YOUR OBJECTIVE: The full set of lines below has to be written out again exactly.

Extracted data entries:
↓
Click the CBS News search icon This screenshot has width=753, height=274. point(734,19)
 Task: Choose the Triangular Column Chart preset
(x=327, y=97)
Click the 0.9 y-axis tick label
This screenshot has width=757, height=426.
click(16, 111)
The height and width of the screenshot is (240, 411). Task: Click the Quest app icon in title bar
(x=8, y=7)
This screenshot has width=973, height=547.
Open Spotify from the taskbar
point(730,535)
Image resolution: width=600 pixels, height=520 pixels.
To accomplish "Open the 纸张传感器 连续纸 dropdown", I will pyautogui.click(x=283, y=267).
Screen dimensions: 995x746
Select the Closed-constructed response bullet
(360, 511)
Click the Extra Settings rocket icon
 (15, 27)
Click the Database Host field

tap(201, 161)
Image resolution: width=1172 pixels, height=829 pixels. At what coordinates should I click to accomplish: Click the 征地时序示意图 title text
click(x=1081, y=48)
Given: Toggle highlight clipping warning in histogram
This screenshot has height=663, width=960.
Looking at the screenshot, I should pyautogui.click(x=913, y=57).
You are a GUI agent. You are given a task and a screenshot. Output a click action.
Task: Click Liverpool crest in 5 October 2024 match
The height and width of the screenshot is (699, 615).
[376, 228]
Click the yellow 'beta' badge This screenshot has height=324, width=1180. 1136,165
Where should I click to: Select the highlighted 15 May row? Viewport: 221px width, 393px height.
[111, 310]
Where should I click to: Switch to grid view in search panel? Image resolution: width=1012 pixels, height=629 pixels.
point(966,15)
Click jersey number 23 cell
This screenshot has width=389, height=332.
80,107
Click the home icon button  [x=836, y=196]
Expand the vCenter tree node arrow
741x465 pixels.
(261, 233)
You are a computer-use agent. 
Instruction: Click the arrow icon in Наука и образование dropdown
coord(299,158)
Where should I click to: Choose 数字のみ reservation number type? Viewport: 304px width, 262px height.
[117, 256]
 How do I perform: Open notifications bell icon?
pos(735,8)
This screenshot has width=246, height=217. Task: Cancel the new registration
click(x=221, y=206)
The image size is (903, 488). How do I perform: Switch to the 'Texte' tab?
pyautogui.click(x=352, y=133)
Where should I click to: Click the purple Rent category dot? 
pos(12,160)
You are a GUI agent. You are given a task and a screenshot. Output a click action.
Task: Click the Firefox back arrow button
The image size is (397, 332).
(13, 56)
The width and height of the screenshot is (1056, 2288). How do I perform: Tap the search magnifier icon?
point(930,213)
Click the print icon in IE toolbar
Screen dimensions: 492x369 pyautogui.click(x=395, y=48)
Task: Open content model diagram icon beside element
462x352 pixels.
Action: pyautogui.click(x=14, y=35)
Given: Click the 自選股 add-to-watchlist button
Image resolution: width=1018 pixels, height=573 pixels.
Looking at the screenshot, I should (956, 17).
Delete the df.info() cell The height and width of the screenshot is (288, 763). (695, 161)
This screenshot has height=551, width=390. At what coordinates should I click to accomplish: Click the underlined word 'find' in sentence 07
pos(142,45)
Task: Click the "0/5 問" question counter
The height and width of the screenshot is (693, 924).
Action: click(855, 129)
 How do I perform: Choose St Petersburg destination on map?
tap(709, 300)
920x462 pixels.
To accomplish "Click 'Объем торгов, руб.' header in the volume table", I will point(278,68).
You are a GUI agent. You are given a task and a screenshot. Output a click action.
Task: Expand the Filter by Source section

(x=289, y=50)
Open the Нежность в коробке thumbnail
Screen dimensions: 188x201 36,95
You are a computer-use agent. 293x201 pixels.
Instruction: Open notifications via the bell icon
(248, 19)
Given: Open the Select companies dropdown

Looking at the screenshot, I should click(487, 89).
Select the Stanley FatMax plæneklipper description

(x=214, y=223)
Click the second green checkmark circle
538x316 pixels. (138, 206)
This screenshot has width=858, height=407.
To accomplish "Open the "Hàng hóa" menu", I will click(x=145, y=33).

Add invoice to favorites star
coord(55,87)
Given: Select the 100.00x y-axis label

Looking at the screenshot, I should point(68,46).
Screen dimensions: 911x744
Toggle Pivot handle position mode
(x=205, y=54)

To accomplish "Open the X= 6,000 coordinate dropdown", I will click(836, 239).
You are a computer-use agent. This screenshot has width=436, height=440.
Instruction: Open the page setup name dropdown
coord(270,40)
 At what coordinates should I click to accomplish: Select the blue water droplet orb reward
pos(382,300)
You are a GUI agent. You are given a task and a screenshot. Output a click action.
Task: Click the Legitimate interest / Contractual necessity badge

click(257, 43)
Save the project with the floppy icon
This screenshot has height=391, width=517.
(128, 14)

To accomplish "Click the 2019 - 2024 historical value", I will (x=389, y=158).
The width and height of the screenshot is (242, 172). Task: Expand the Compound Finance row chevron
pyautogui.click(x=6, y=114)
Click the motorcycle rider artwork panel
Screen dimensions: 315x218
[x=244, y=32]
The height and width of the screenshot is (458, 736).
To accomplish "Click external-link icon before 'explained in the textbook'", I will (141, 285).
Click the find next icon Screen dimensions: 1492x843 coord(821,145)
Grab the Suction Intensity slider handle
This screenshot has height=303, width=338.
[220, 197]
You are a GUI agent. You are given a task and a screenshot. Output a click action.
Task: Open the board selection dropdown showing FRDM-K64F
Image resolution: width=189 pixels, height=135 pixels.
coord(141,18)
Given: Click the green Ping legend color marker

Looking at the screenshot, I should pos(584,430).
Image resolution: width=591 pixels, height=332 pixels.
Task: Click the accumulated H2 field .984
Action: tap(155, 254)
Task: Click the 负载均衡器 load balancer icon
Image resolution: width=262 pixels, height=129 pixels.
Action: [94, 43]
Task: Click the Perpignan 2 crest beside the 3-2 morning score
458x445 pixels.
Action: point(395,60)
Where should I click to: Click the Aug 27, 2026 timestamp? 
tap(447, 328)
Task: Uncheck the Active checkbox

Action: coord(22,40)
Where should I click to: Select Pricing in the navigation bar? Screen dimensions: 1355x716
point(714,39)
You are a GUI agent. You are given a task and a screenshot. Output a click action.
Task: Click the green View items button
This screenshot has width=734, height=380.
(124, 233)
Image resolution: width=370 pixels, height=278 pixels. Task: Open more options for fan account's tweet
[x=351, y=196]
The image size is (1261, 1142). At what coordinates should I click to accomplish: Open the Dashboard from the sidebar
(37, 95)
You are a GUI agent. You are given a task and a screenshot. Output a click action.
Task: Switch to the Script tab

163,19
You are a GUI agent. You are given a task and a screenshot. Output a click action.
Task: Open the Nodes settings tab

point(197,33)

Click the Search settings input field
↑
YOUR RESPONSE:
Click the CBS News search icon This screenshot has width=753, height=274. point(734,19)
 Task: Choose the Triangular Column Chart preset
(x=327, y=97)
Click the 0.9 y-axis tick label
This screenshot has width=757, height=426.
click(16, 111)
The height and width of the screenshot is (240, 411). Task: Click the Quest app icon in title bar
(x=8, y=7)
This screenshot has width=973, height=547.
Open Spotify from the taskbar
point(730,535)
Image resolution: width=600 pixels, height=520 pixels.
To accomplish "Open the 纸张传感器 连续纸 dropdown", I will pyautogui.click(x=283, y=267).
Screen dimensions: 995x746
Select the Closed-constructed response bullet
(360, 511)
Click the Extra Settings rocket icon
 (15, 27)
Click the Database Host field

tap(201, 161)
Image resolution: width=1172 pixels, height=829 pixels. At what coordinates should I click to accomplish: Click the 征地时序示意图 title text
click(x=1081, y=48)
Given: Toggle highlight clipping warning in histogram
This screenshot has height=663, width=960.
Looking at the screenshot, I should pyautogui.click(x=913, y=57).
You are a GUI agent. You are given a task and a screenshot. Output a click action.
Task: Click Liverpool crest in 5 October 2024 match
The height and width of the screenshot is (699, 615).
[376, 228]
Click the yellow 'beta' badge This screenshot has height=324, width=1180. 1136,165
Where should I click to: Select the highlighted 15 May row? Viewport: 221px width, 393px height.
[111, 310]
Where should I click to: Switch to grid view in search panel? Image resolution: width=1012 pixels, height=629 pixels.
point(966,15)
Click jersey number 23 cell
This screenshot has width=389, height=332.
80,107
Click the home icon button  [x=836, y=196]
Expand the vCenter tree node arrow
741x465 pixels.
(261, 233)
You are a computer-use agent. 
Instruction: Click the arrow icon in Наука и образование dropdown
coord(299,158)
Where should I click to: Choose 数字のみ reservation number type? Viewport: 304px width, 262px height.
[117, 256]
 How do I perform: Open notifications bell icon?
pos(735,8)
This screenshot has width=246, height=217. Task: Cancel the new registration
click(x=221, y=206)
The image size is (903, 488). How do I perform: Switch to the 'Texte' tab?
pyautogui.click(x=352, y=133)
Where should I click to: Click the purple Rent category dot? 
pos(12,160)
You are a GUI agent. You are given a task and a screenshot. Output a click action.
Task: Click the Firefox back arrow button
The image size is (397, 332).
(13, 56)
The width and height of the screenshot is (1056, 2288). How do I perform: Tap the search magnifier icon?
point(930,213)
Click the print icon in IE toolbar
Screen dimensions: 492x369 pyautogui.click(x=395, y=48)
Task: Open content model diagram icon beside element
462x352 pixels.
Action: pyautogui.click(x=14, y=35)
Given: Click the 自選股 add-to-watchlist button
Image resolution: width=1018 pixels, height=573 pixels.
Looking at the screenshot, I should (956, 17).
Delete the df.info() cell The height and width of the screenshot is (288, 763). (695, 161)
This screenshot has height=551, width=390. At what coordinates should I click to accomplish: Click the underlined word 'find' in sentence 07
pos(142,45)
Task: Click the "0/5 問" question counter
The height and width of the screenshot is (693, 924).
Action: click(855, 129)
 How do I perform: Choose St Petersburg destination on map?
tap(709, 300)
920x462 pixels.
To accomplish "Click 'Объем торгов, руб.' header in the volume table", I will point(278,68).
You are a GUI agent. You are given a task and a screenshot. Output a click action.
Task: Expand the Filter by Source section

(x=289, y=50)
Open the Нежность в коробке thumbnail
Screen dimensions: 188x201 36,95
You are a computer-use agent. 293x201 pixels.
Instruction: Open notifications via the bell icon
(248, 19)
Given: Open the Select companies dropdown

Looking at the screenshot, I should click(487, 89).
Select the Stanley FatMax plæneklipper description

(x=214, y=223)
Click the second green checkmark circle
538x316 pixels. (138, 206)
This screenshot has width=858, height=407.
To accomplish "Open the "Hàng hóa" menu", I will click(x=145, y=33).

Add invoice to favorites star
coord(55,87)
Given: Select the 100.00x y-axis label

Looking at the screenshot, I should point(68,46).
Screen dimensions: 911x744
Toggle Pivot handle position mode
(x=205, y=54)

To accomplish "Open the X= 6,000 coordinate dropdown", I will click(836, 239).
You are a computer-use agent. This screenshot has width=436, height=440.
Instruction: Open the page setup name dropdown
coord(270,40)
 At what coordinates should I click to accomplish: Select the blue water droplet orb reward
pos(382,300)
You are a GUI agent. You are given a task and a screenshot. Output a click action.
Task: Click the Legitimate interest / Contractual necessity badge

click(257, 43)
Save the project with the floppy icon
This screenshot has height=391, width=517.
(128, 14)

To accomplish "Click the 2019 - 2024 historical value", I will (x=389, y=158).
The width and height of the screenshot is (242, 172). Task: Expand the Compound Finance row chevron
pyautogui.click(x=6, y=114)
Click the motorcycle rider artwork panel
Screen dimensions: 315x218
[x=244, y=32]
The height and width of the screenshot is (458, 736).
To accomplish "Click external-link icon before 'explained in the textbook'", I will (141, 285).
Click the find next icon Screen dimensions: 1492x843 coord(821,145)
Grab the Suction Intensity slider handle
This screenshot has height=303, width=338.
[220, 197]
You are a GUI agent. You are given a task and a screenshot. Output a click action.
Task: Open the board selection dropdown showing FRDM-K64F
Image resolution: width=189 pixels, height=135 pixels.
coord(141,18)
Given: Click the green Ping legend color marker

Looking at the screenshot, I should pos(584,430).
Image resolution: width=591 pixels, height=332 pixels.
Task: Click the accumulated H2 field .984
Action: tap(155, 254)
Task: Click the 负载均衡器 load balancer icon
Image resolution: width=262 pixels, height=129 pixels.
Action: [94, 43]
Task: Click the Perpignan 2 crest beside the 3-2 morning score
458x445 pixels.
Action: point(395,60)
Where should I click to: Click the Aug 27, 2026 timestamp? 
tap(447, 328)
Task: Uncheck the Active checkbox

Action: coord(22,40)
Where should I click to: Select Pricing in the navigation bar? Screen dimensions: 1355x716
point(714,39)
You are a GUI agent. You are given a task and a screenshot. Output a click action.
Task: Click the green View items button
This screenshot has width=734, height=380.
(124, 233)
Image resolution: width=370 pixels, height=278 pixels. Task: Open more options for fan account's tweet
[x=351, y=196]
The image size is (1261, 1142). At what coordinates should I click to accomplish: Open the Dashboard from the sidebar
(37, 95)
You are a GUI agent. You are given a task and a screenshot. Output a click action.
Task: Switch to the Script tab

163,19
You are a GUI agent. You are given a task and a screenshot. Output a click action.
Task: Open the Nodes settings tab

point(197,33)

Click the Search settings input field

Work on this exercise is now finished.